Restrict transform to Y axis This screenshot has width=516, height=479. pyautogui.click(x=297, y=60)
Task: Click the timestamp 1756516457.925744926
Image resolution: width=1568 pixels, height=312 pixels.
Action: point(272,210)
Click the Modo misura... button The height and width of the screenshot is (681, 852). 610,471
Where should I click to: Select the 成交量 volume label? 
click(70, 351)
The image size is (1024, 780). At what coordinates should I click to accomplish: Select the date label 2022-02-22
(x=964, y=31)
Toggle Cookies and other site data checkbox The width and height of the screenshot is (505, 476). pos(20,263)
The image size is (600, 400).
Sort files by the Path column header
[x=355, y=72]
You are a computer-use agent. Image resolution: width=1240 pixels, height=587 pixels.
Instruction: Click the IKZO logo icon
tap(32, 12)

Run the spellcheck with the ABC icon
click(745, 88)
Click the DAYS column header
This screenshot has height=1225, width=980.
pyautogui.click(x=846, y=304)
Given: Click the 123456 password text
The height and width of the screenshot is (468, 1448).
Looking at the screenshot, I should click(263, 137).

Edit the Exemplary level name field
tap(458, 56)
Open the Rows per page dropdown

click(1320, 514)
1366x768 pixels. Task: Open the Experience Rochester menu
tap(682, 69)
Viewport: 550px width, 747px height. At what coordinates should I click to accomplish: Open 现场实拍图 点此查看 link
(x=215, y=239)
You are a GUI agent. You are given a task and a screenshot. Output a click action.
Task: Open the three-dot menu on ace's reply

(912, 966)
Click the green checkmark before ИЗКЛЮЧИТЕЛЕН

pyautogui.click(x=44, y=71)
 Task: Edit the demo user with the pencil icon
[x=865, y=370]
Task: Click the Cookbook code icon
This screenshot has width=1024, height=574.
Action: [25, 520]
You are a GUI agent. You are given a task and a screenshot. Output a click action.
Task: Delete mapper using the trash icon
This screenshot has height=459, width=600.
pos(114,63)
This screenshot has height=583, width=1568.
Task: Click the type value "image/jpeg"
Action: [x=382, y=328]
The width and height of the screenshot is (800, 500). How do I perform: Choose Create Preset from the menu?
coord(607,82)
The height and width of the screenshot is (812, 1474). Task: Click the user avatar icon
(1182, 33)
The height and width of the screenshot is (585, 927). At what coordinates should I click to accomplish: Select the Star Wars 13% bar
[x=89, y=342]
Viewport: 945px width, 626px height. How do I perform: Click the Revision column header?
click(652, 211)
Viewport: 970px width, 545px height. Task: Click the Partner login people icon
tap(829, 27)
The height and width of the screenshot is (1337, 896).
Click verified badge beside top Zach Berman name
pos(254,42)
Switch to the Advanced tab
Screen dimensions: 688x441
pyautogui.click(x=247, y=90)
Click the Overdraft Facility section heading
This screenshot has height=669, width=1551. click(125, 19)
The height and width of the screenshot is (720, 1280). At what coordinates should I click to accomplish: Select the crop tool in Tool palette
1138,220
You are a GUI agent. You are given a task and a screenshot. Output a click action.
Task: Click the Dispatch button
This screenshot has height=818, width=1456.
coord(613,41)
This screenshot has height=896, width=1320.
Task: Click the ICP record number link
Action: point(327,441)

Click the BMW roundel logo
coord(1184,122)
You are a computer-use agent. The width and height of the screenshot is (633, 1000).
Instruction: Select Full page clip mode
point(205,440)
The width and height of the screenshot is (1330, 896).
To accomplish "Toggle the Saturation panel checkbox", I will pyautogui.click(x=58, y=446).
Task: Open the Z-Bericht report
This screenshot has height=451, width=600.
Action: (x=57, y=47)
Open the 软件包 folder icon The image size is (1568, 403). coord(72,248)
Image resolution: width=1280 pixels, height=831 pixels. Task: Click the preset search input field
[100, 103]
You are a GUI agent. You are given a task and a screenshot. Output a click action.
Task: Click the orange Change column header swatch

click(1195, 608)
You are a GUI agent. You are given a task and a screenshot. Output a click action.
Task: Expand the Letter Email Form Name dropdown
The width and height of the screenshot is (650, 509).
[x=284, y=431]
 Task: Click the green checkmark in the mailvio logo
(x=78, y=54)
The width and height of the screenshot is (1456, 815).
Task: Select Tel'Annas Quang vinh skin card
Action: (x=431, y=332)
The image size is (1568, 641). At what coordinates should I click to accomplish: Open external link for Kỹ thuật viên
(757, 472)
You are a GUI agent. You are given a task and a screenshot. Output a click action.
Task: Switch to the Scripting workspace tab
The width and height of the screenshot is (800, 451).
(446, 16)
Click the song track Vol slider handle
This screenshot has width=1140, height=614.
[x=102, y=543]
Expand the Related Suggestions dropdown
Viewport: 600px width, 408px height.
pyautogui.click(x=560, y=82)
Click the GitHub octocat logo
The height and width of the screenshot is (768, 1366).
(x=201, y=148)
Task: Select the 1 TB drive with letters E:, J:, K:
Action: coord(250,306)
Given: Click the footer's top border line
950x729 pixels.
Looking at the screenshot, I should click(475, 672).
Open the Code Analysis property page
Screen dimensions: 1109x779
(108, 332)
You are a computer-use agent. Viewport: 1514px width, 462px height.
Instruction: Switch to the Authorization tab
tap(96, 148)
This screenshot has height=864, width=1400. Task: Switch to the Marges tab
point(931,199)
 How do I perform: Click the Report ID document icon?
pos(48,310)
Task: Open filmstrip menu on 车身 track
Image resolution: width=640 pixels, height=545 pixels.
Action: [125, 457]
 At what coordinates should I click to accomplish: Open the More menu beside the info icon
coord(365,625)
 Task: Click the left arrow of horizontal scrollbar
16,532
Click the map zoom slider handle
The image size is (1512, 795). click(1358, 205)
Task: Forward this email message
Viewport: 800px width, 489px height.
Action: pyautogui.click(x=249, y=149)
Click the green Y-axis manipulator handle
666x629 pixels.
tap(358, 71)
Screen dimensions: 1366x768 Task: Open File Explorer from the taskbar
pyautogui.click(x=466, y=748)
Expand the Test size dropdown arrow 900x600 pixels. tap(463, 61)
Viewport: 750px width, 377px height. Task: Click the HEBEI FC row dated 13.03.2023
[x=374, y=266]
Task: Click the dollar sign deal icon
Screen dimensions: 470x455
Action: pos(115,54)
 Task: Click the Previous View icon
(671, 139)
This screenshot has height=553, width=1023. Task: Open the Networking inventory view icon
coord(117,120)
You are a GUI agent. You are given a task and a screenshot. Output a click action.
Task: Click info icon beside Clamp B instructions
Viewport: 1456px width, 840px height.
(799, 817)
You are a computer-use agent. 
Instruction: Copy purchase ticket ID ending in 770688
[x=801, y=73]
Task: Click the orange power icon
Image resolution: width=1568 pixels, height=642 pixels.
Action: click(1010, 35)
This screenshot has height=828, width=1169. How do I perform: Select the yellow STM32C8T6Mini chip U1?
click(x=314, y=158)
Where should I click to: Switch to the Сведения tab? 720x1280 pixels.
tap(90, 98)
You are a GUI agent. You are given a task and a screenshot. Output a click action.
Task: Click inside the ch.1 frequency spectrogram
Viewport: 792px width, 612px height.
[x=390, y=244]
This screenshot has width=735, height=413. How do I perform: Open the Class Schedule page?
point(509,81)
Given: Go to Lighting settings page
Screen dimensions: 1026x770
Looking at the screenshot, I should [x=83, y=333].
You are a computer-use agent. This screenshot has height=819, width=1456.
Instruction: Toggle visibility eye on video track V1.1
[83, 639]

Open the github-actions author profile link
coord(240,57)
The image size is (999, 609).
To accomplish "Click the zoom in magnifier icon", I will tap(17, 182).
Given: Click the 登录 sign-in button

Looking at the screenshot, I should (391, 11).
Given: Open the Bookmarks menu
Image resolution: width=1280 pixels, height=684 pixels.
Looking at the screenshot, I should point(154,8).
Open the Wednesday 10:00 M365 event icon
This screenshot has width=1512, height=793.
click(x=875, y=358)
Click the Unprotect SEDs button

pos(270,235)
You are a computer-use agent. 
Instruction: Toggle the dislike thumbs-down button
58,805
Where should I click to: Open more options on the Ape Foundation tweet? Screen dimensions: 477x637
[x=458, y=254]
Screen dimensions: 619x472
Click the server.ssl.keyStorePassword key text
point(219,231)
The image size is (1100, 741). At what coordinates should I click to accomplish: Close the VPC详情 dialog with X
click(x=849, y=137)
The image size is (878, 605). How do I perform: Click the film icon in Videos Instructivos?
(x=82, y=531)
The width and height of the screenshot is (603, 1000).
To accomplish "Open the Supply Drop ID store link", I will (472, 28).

» What is needed
Counting the lines of the material that hold the string "axis", state the total and nothing besides.

» Task result
2